The reason I ask, is be cause you mention you want 8 concurrent procceses - however, if you make this app single threaded, it will greatly reduce the complexity & developement & testing time... And since you only want 8, it almost seems not worth it...
Secondly, since you can only proccess concurrent messages on the same entity - how often will you really get concurrent requests from your client to procces the same entity? Is it worth adding so many layers of complexity for a use case that might not come up very often?
I would KISS. I'd use MSMQ via WCF, and keep my WCF service as a singleton. Now you have the power, ordered reliability of MSMQ and you are now meeting your actual requirements. Then I'd test it at high load with realistic data, and run a profiler to find bottlenecks if i found it was too slow. Only then would I go through all the extra trouble of building a much more complex app to manage concurrency for only specific use cases...
One design to consider is creating a central 'gate keeper' or 'service bus' service who receives all the messages from the clients, and then passes these messages down to the actual worker service(s). When he gets a request, he then finds if another one of his clients are already proccessing a message for the same entity - if so, he sends it to that same service he sent the other message to. This way you can proccess the same messages for a given entity concurrently and nothing more... And you have ease of seamless scalability... However, I would only do this if I absolutely had to and it was proved out via profiling and testing, and not because 'we think we needed it' (see YAGNI principal :))
My approach would be the following:
Create a threadpool with your configurable number of threads.
Keep map of entity ids and associate each id with a queue of messages.
When you receive a message place it in the queue of the corresponding entity id.
Each thread will only look at the entity id dedicated to it (e.g. make a class that is initialized as such Service(EntityID id)).
Let the thread only process messages from the queue of its dedicated entity id.
Once all the messages are processed for the given entity id remove the id from the map and exit the loop of the thread.

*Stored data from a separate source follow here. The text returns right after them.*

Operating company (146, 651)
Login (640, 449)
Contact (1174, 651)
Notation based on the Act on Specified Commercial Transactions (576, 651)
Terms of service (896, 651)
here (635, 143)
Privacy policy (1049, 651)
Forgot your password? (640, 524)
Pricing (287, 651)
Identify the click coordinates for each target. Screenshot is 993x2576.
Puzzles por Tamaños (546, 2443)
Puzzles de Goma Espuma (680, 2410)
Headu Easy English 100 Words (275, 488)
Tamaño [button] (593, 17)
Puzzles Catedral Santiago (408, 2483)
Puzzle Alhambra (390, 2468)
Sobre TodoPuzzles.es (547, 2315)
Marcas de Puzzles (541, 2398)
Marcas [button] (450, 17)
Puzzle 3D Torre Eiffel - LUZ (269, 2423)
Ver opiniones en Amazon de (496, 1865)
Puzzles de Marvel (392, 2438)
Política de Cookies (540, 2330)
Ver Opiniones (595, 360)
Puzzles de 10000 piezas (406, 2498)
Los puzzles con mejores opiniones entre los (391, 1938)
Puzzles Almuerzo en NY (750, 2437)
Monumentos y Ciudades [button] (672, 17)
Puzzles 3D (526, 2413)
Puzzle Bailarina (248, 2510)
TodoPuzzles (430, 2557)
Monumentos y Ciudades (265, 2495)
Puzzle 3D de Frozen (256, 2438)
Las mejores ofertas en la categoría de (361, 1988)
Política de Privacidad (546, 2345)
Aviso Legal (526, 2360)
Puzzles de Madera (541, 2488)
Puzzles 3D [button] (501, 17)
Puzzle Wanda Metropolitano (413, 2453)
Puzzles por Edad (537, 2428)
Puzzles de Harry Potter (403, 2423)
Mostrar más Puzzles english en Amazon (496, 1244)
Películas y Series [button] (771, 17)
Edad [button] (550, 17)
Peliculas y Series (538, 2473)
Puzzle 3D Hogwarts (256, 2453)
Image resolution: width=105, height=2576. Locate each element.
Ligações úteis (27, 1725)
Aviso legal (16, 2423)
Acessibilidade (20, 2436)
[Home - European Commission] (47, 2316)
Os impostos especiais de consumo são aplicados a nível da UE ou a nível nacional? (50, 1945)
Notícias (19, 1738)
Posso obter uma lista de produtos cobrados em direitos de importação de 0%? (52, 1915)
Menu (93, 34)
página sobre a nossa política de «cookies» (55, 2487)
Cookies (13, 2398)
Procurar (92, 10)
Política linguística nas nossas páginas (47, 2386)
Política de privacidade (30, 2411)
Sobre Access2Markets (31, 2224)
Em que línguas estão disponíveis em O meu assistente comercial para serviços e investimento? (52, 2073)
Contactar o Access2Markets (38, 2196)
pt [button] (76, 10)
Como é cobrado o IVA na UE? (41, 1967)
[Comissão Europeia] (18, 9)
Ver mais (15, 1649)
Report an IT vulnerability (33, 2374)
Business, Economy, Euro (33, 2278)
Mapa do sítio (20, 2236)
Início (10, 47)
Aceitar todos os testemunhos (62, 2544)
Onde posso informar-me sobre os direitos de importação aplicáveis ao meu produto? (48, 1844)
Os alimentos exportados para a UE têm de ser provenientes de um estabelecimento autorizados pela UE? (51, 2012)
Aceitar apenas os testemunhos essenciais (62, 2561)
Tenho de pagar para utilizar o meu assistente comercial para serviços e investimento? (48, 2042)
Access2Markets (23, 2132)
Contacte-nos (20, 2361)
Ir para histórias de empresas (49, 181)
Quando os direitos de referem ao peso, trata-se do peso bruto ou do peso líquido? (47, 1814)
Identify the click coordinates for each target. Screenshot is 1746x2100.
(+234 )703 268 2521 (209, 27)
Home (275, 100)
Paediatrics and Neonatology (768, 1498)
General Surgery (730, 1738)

If there is room in the threadpool, then add a new thread to deal with the next available entity id.
You'll have to manage the messages that can't be processed at the time, including the situations where the message processing fails. Create a backlog of messages, etc.
If you have access to a concurrent map (a lock-free/wait-free map), then you can have multiple readers and writers to the map without the need of locking or waiting. If you can't get a concurrent map, then all the contingency will be on the map: whenever you add messages to a queue in the map or you add new entity id's you have to lock it. The best thing to do is wrap the map in a structure that offers methods for reading and writing with appropriate locking.
I don't think you will see any significant performance impact from locking, but if you do start seeing one I would suggest that you create your own lock-free hash map: http://www.azulsystems.com/events/javaone_2007/2007_LockFreeHash.pdf
Implementing this system will not be a rudimentary task, so take my comments as a general guideline... it's up to the engineer to implement the ideas that apply.
While my requirements were different from yours, I did have to deal with the concurrent processing from a message queue. My solution was to have a service which would look at each incoming message and hand it off to an agent process to consume. The service has a setting which controls how many agents it can have running.
I would look at having n thread each that read from a single thread-safe queue. I would then hash the EntityId to decide witch queue on put an incomming message on.
Sometimes, some threads will have nothing to do, but is this a problem if you have a few more threads then CPUs?
(Also you may wish to group entites by type into the queues so as to reduce the number of locking conflits in your database.)